* Documento di partenza:

____________________

In questi giorni, soltanto il cardinale Angelo Bagnasco, a mia scienza, è intervenuto pubblicamente con parole coraggiose che ricordano come la Chiesa non possa tacere (la Repubblica, 23 luglio).
Questo silenzio fa male, scoraggia i pochi rimasti a difendere la sacralità della vita e incoraggia i sostenitori della “cultura della morte” a procedere nei loro intenti.
Non che sia facile, in un mondo dominato dalle emozioni, sostenere la vita davanti ai tanti casi pietosi e al dolore, ma il silenzio è colpevole.
Il silenzio aiuta anche i nemici dell’Occidente, non solo quelli che cercano di scardinarlo dall’interno, screditando le sue radici ebraico-cristiane, ma anche i suoi nemici esterni, che hanno gioco facile nel mostrare l’incapacità dell’Occidente di essere fedele a se stesso.
E così veniamo ai nemici esterni dell’Occidente. Spesso ho l’impressione che la propaganda di chi è stato capace di descrivere soltanto il male commesso nella storia dall’Occidente abbia convinto anche chi dovrebbe difenderlo. La cultura occidentale non deve certamente pretendere di determinare il modo di essere di altre culture, che sono diverse, ma in essa c’è un qualcosa di universale, una verità comune a tutti gli uomini di ogni parte del mondo e di tutti i tempi: la persona, creata libera dal suo Creatore, che nessuna forza politica può piegare ai propri interessi, anche legittimi.
Questa verità rimane ancora vera almeno in parte anche oggi, in un Occidente certamente corrotto, ma in grado di difendere l’idea di libertà dei popoli contro il dispotismo orientale, visibile per esempio nell’invasione dell’Ucraina da parte della Federazione Russa nel febbraio 2022, o nell’atto terroristico del 7 ottobre 2023, quando militanti di Hamas hanno trucidato e rapito cittadini israeliani, alcuni dei quali tuttora prigionieri dei terroristi.

____________________

* Estratto del dataset:
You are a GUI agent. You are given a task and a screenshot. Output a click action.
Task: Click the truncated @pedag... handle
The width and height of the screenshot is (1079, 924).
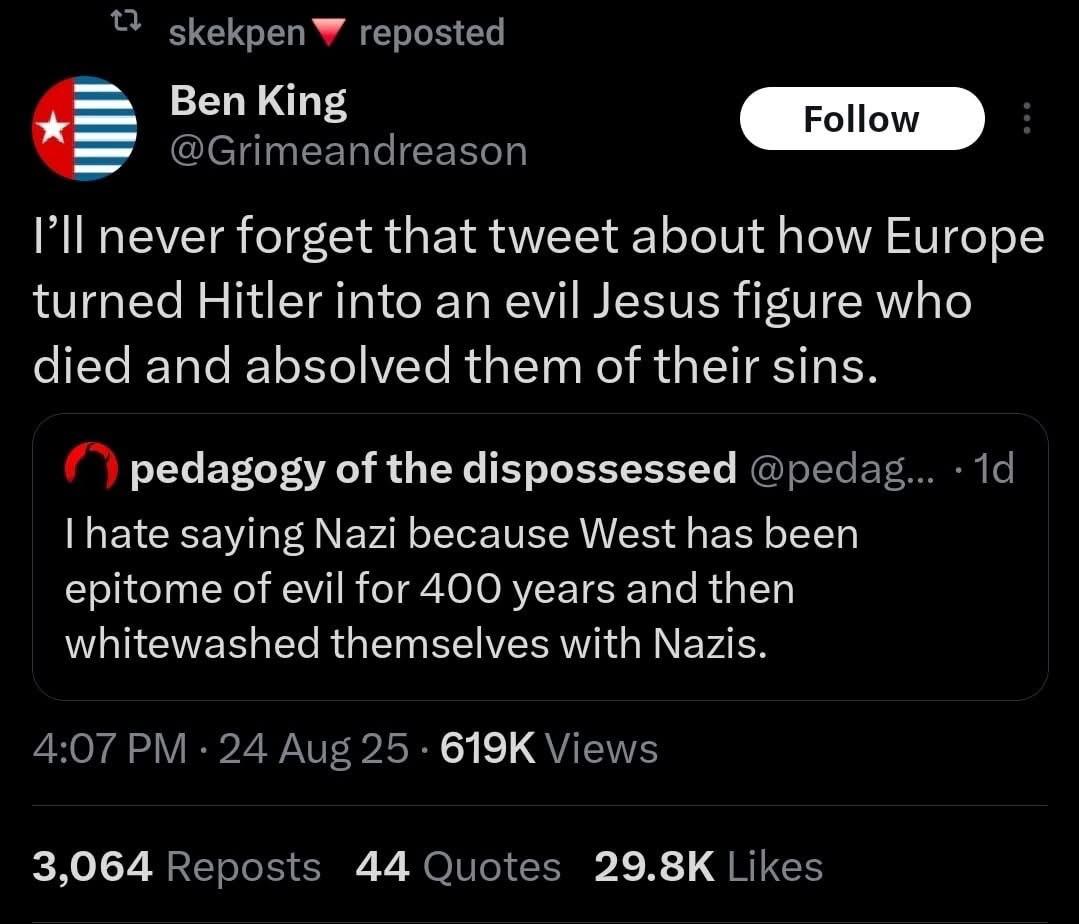(838, 466)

____________________

* Cosa si chiede:
**1)** Rispondi a queste domande sul documento di partenza:
(a) Quale cardinale, secondo l'autore, è intervenuto pubblicamente in questi giorni?
(b) Quali radici dell'Occidente screditano i nemici che cercano di scardinarlo dall'interno?
(c) In quale mese e anno è avvenuta l'invasione dell'Ucraina da parte della Federazione Russa?
**2)** Prosegui il testo sul silenzio della Chiesa e sui nemici dell'Occidente a partire dall'ultima frase riportata.
Le righe riportate sopra non servono per svolgere questo esercizio.

* Risposte dell'esercizio:
**1)**
(a) È intervenuto pubblicamente il cardinale Angelo Bagnasco.
(b) Screditano le sue radici ebraico-cristiane.
(c) L'invasione è avvenuta nel febbraio 2022.

**2)**
Questo non ci deve fare dimenticare come le attuali classi dirigenti occidentali, non tutte per fortuna, siano spesso in contraddizione con le loro radici, né deve giustificare sempre e per forza qualsiasi reazione militare di Israele o dell’Ucraina, ma non dovrebbe permettere che si insinuino dei dubbi sul fatto che un cristiano debba schierarsi senza incertezze dalla parte del diritto, della libertà della persona, della verità sull’uomo. Cioè che debba difendere l’Occidente minacciato e aggredito dai Paesi coalizzati nell’asse del male (Cina, Russia, Corea del Nord, Iran, Nicaragua, Venezuela).
In questa nuova situazione internazionale, successiva alla Guerra fredda terminata con l’implosione dell’URSS nel 1991, e caratterizzata dall’ emergere di civiltà che prima del 1989 avevano un ruolo internazionale marginale, c’è sempre la Chiesa, universale per definizione. Alla Sposa di Cristo noi facciamo riferimento. Essa non è la “cappellania” dell’Occidente, soprattutto di questo Occidente scristianizzato da secoli di Rivoluzione culturale, ma essa rimane l’anima dell’Occidente, anche di quello che la combatte, che la rifiuta, ma che non riesce a trovare se stesso perché, senza l’anima, anche il corpo muore. L’esempio evidente è quello dell’Unione Europea, senza anima perché senza radici, quindi senza una vera unità che non sia l’interesse economico, peraltro effimero.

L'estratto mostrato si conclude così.